Other possible mechanism of black tea

Other possible mechanism of black tea against obesity and dyslipidemia also has been proposed. Both TF2a and TF2b are found to reduce micellar solubility of cholesterol in vitro[86,87]. Moreover, TF3 is more effective in inhibiting pancreatic lipase activity than that of EGCG by reducing triacylglycerol elastase inhibitor and consequently suppressing postprandial hypertriacylglycerolemia [88]. These actions contributed to the prevention of black tea polyphenols against diet-induced obesity in animals [81].
In addition to the effects of reducing postprandial lipids absorption, drinking black tea also reduced postprandial blood glucose levels and enhanced insulin response in healthy human subjects [89]. Solutions of black tea increased insulin activity in rat adipocytes [90]. One of the potential mechanisms includes theaflavins mimicked the effects of insulin and insulin-like growth factor-1 (IGF-1) by initiating phosphorylation of Forkhead transcription factor O1a (FOXO1a) and repressing phosphoenolpyruvate carboxykinase (PEPCK) promoter activity. FOXO1a and PEPCK are both important components of the insulin-signaling pathway [91]. The phosphorylation of FOXO1a may be mediated by AMPK [92,93], which is the key metabolic regulatory enzyme activated by black tea polyphenols.

Potential use of black tea in neurodegenerative disorders
Parkinson\’s disease (PD) and Alzheimer\’s disease (AD) are age-dependent neurodegenerative disorders [94]. Parkinson\’s disease is characterized by accumulation of α-synuclein protein of Lewy bodies and loss of dopaminergic neurons [95]. Consumption of black tea was associated with the reduced risk of Parkinson\’s disease in an epidemiology study. It was concluded that ingredients of black tea other than caffeine were responsible for the beverage\’s inverse association with Parkinson\’s disease [96]. In 6-hydroxydopamine (6-OHDA)-lesioned rat model of PD, oral administration of black tea extract before or after 6-OHDA treatment reduced dopaminergic neuron damage and improved motor and neurochemical deficits [97]. In another neurotoxin 1-methyl-4-phenyl-1, 2, 3, 6-tetrahydropyridine (MPTP)-induced PD animal model, oral treatment of TF1 was effective in reduction of oxidative stress-induced neurodegeneration and apoptosis by suppressing Bax down-regulation and increasing Bcl-2. It also effectively reduced inflammatory mediators (IL-1β, IL-6, TNF-α, IL-10) and ameliorated dopamine transporters’ reduction and behavioral deficits [98–100].
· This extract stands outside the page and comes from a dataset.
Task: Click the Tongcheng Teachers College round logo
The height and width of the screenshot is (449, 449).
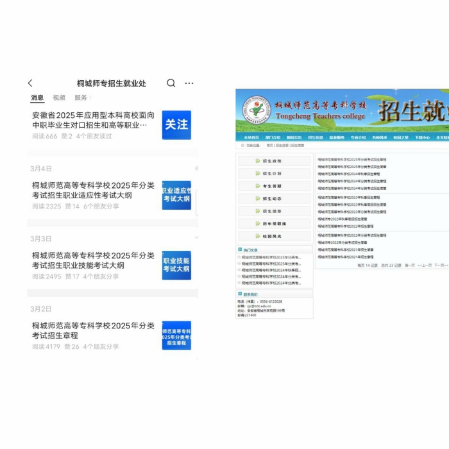Action: click(256, 110)
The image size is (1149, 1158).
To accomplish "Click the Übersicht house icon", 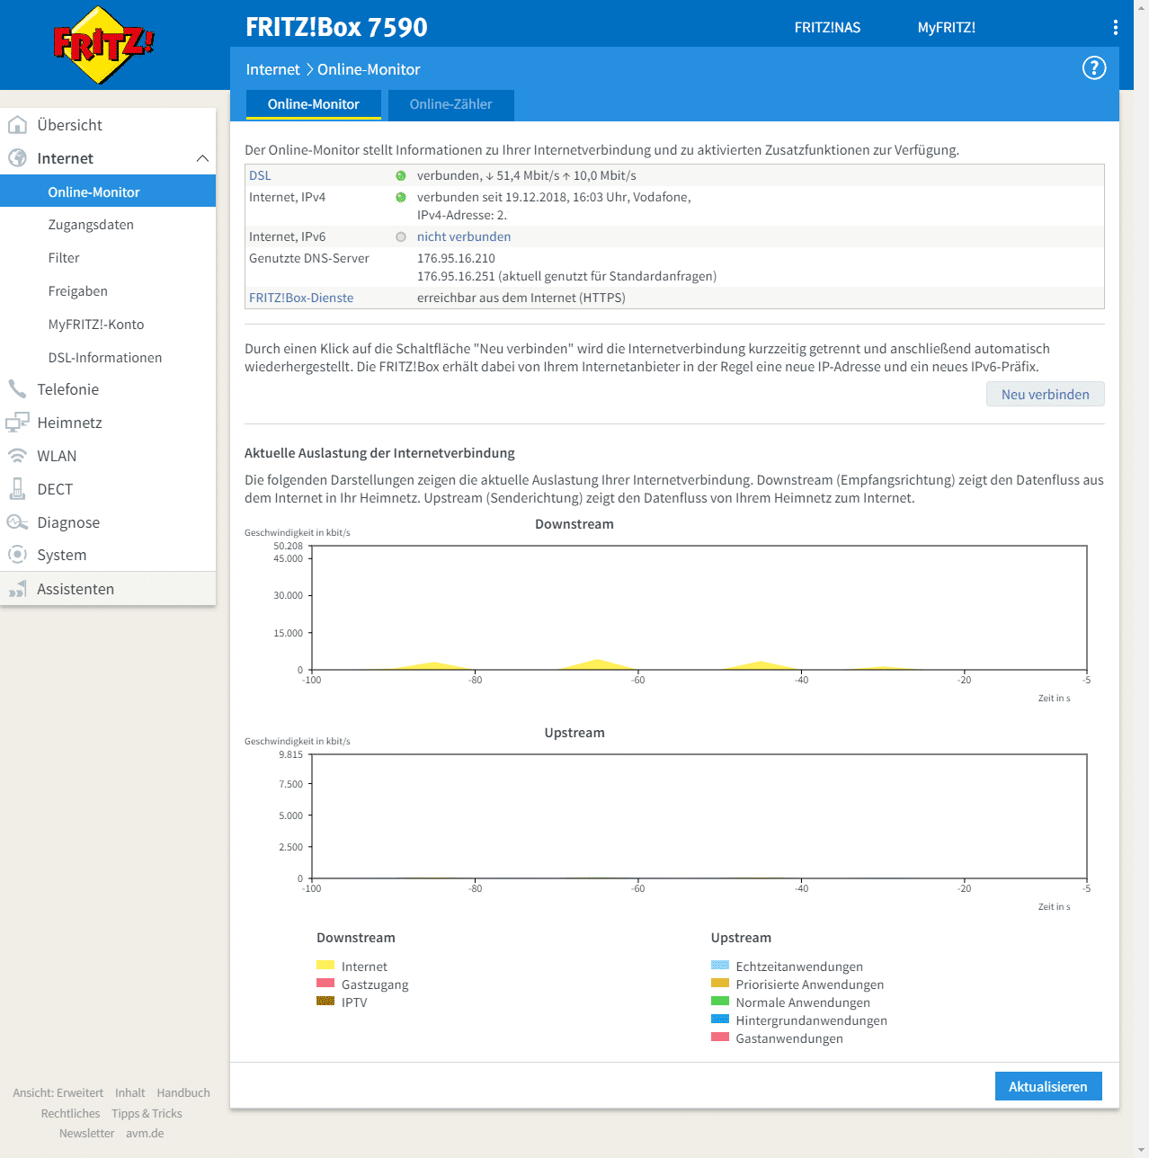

Black tea may also be beneficial in the treatment of AD. In AD, it is believed that the neurodegeneration is caused by the cleavage product of amyloid precursor protein (APP) and the aggregation of amyloid β peptide (Aβ) in brain. Black tea extract inhibited Aβ42 peptides-induced lipid membrane destabilization that may protect membrane damage [101] (Table 7). In primary culture of rat hippocampal cell, black tea extract displayed neuroprotective effect by the inhibition of Aβ-induced cytotoxicity [102]. Black tea polyphenols including theaflavins and EGCG inhibited formation of toxic amyloid-β (Aβ) and α-synuclein (αS) fibrils in vitro by stimulating the assembly of Aβ and αS into nontoxic spherical aggregates that are independent of their antioxidant effects [103]. TF3 was less susceptible to oxidation and had an increased efficacy under oxidizing conditions than EGCG [103]. EGCG was effective in reducing the β-amyloid mediated cognitive impairment in Alzheimer transgenic mice [104]. It would be interesting to find out if TF3 is more potent in same animal model. In addition to the direct effects on Aβ aggregation, both TF2a and TF3 were found to inhibit PAI-1 activity, which has been implicated in the accumulation of Aβ plague in brain [105,106]. Results from all these in vitro studies look promising and further in vivo and clinical studies are needed to confirm the efficacy of black tea polyphenols in the treatment of PD and AD.